Cet ancien député de l’East African legislative Aassembly (EALA) trouve injuste de refuser aux Batwa l’accès à l’argile pour fabriquer des pots. « C’est leur culture. C’est le métier auquel ils sont habitués. Si on leur empêche la poterie il faut trouver une alternative, leur donner des terres et permettre à leurs enfants de faire des études.»
Et d’interpeller le gouvernement pour mettre une attention particulière aux défis des Batwa. « L’Uniproba n’y peut rien. Nous ne pouvons qu’alerter. »
Les autorités compatissent
« Ils sont vraiment très malheureux. 40 ménages sur une terre de moins d’un hectare, c’est déplorable », reconnaît Désiré Myandagaro, Chef de colline Rutoke. Dans ces conditions, il leur est impossible de vivre de l’agriculture. Or, déplore-t-il, sans argent pour acheter de l’argile, la poterie n’est plus possible.
Cet administratif à la base affirme que cette communauté n’a jamais bénéficié d’assistance en tôles, en nourritures ou en ustensiles de cuisine. « Suite à l’exigüité de cette propriété, il est même difficile d’y construire des maisons spacieuses et en dur.

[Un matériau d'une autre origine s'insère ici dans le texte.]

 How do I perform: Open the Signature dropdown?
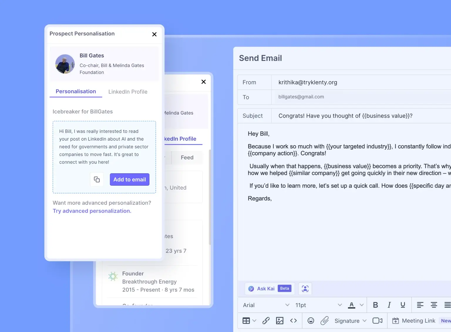350,321
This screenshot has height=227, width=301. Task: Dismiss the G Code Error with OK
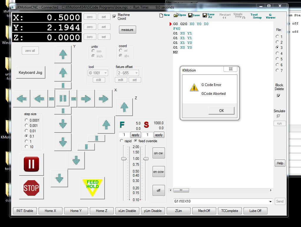tap(221, 111)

Avec la saison pluvieuse, M. Myandagaro craint pour leur santé. « Ils n’ont pas de lieux d’aisance. Ce qui peut causer des maladies de mains sales ».
Pour lui, la priorité serait de les déplacer vers une autre propriété et leur construire des habitations décentes.
Le gouvernement est au courant des malheurs des Batwa. « Nous sommes en train de mener une réflexion pour répondre à leurs revendications », a tranquillisé Réverien Simbarakiye, directeur général de la réintégration des sinistrés au ministère en chargé de la Solidarité nationale. Ces préoccupations sont liées au logement, à l’accès à la terre, à la scolarisation de leurs enfants, les soins de santé, etc. « Nous leur demandons d’être patients. Nous sommes à l’œuvre.»